**EXCERTO DO DOCUMENTO**

9.4. Finalidade e base jurídica do tratamento
“(…) Os Dados serão tratados exclusivamente para cumprir a relação estabelecida e, nomeadamente: (…)  A geolocalização é uma informação importante e básica para a prestação do Serviço, porquanto serve apenas para informar o Estabelecimento Comercial ou o Utilizador Cliente da localização do Estafeta e, portanto, calcular o tempo de recolha ou entrega, mas que é também usada pela EMP01... para a oferta de pedidos. A proximidade do ponto de recolha é um dos critérios utilizados no momento da oferta do pedido, pelo que, se não estiver activada, a EMP01... não poderá garantir que são oferecidos pedidos, ou que são razoáveis em termos do tempo previsto de recolha ou entrega. Neste sentido, e sem prejuízo do sistema operativo do dispositivo do Estafeta que pede consentimento para o uso da geolocalização, a utilização desta informação é necessária para correcta execução dos Termos e Condições. Em todo o caso, o Estafeta pode desactivar a geolocalização quando não está a usar a Plataforma, embora a EMP01... não use esta informação fora do âmbito da oferta de pedidos ou fora das horas em que o Estafeta está a usar a Plataforma. De igual modo, é expressamente indicado que o Estafeta tem total liberdade de decisão em relação ao itinerário e/ou percursos escolhidos para a oferta e concretização dos seus serviços e em nenhum caso a EMP01... utilizará esses dados para fins de controlo do Estafeta. Neste sentido, a geolocalização é meramente temporária e não de modo algum exaustiva. A informação de geolocalização pode também ser usado para efeitos de facturação (…)”
9.5 Métricas e outras informações relacionadas com a execução do serviço
“(…) Em relação ao sistema de Reputação e às avaliações dos Utilizadores Cliente e Estabelecimentos Comerciais sobre o serviço oferecido pelo Estafeta, o mesmo deverá ter em conta que: - Não são estabelecidos perfis ou realizadas avaliações de pessoas, mas sim sobre a execução do serviço. - O Consumidor e o Estabelecimento Comercial podem avaliar a qualidade do serviço prestado. – Todas as métricas obtidas pela EMP01... referem-se sempre, em qualquer caso e exclusivamente, ao serviço prestado. - Não são recolhidos dados relacionados com a vida privada, a personalidade ou os hábitos do Estafeta. De igual modo, no tocante à existência de decisões automatizadas com efeitos legais para o Estafeta, deve ter-se em conta que: - As decisões não são tomadas baseadas exclusivamente no tratamento automatizado dos dados pessoais do Estafeta, mas quando apropriado baseadas numa avaliação da execução do serviço.- Todos os parâmeros a ter em conta foram gerados manualmente pelos Clientes e Estabelecimentos Comerciais. - Todos os parâmetros e métricas usadas para tomar essas decisões referem-se sempre e exclusivamente ao serviço e à execução dos Termos e Condições, independentemente do Estafeta que os executa. - Não são estabelecidos perfis, conforme indicado no ponto anterior. - Em caso algum são tidos em conta características da personalidade ou a esfera não profissional da Parte. - Os resultados dependem de acções anteriores e voluntárias do Estafeta. - Os resultados podem ser corrigidos caso tenha havido um erro e/ou discrepância entre o Estafeta e a EMP01.... - O Estafeta não é impedido de exercer um direito. - O Estafeta não é impedido de aceder a um bem ou serviço. - O Estafeta não é impedido de ser parte num contrato. Com base no que precede, e em conformidade com as disposições do RGPD, não são estabelecidos perfis sobre os Estafetas ou tomadas decisões automatizadas com efeitos legais para o Estafeta com base nos seus dados ou características pessoais, mas apenas são tidas em conta uma avaliação do serviço e características objectivas sobre a capacidade de prestar o serviço pelo Estafeta (…)”

**DADOS REGISTADOS**
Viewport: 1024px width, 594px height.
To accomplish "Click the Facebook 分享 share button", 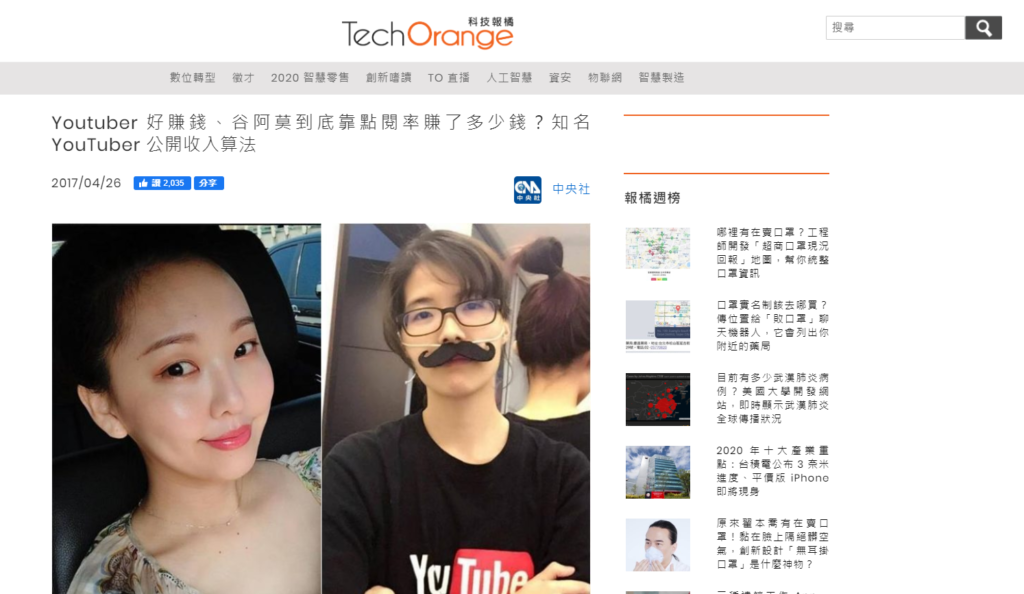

**TAREFA**
Retome o excerto sobre o tratamento dos dados dos estafetas, escrevendo a continuação a seguir à última frase apresentada. Os dados não têm qualquer papel aqui.

**RESPOSTA**
9. O documento com a epígrafe “Termos e Condições de Utilização da Plataforma EMP01... para Estafetas” apresentou/apresenta as versões datadas de 22/04/2022, 22/06/2022, 10/08/2022, 22/11/2022, 24/03/2023, 28/12/2023 e 23/02/2024, constantes da ref. n.º ...36 (cujo teor se dá aqui por integralmente reproduzido).
10.Para ter acesso às propostas de entregas, através da App, AA teve de fazer um registo, fornecendo o seu endereço de correio electrónico e criando uma conta.
11. Através da App, AA recebe toda a informação relacionada com a oferta de serviços de entrega, remuneração a receber pela prestação de serviço, destinatário do produto e local de entrega.
12. Mediante a App AA consegue ver o histórico das entregas que fez por dia, semana e no mês, e quanto irá receber pelos serviços prestados.
13. Um estafeta pode recusar, ignorar ou aceitar uma oferta de entrega sugerida pela App.
14. Para ter acesso às ofertas de entregas disponibilizadas pela ré AA necessita ter a App instalada no seu smartphone.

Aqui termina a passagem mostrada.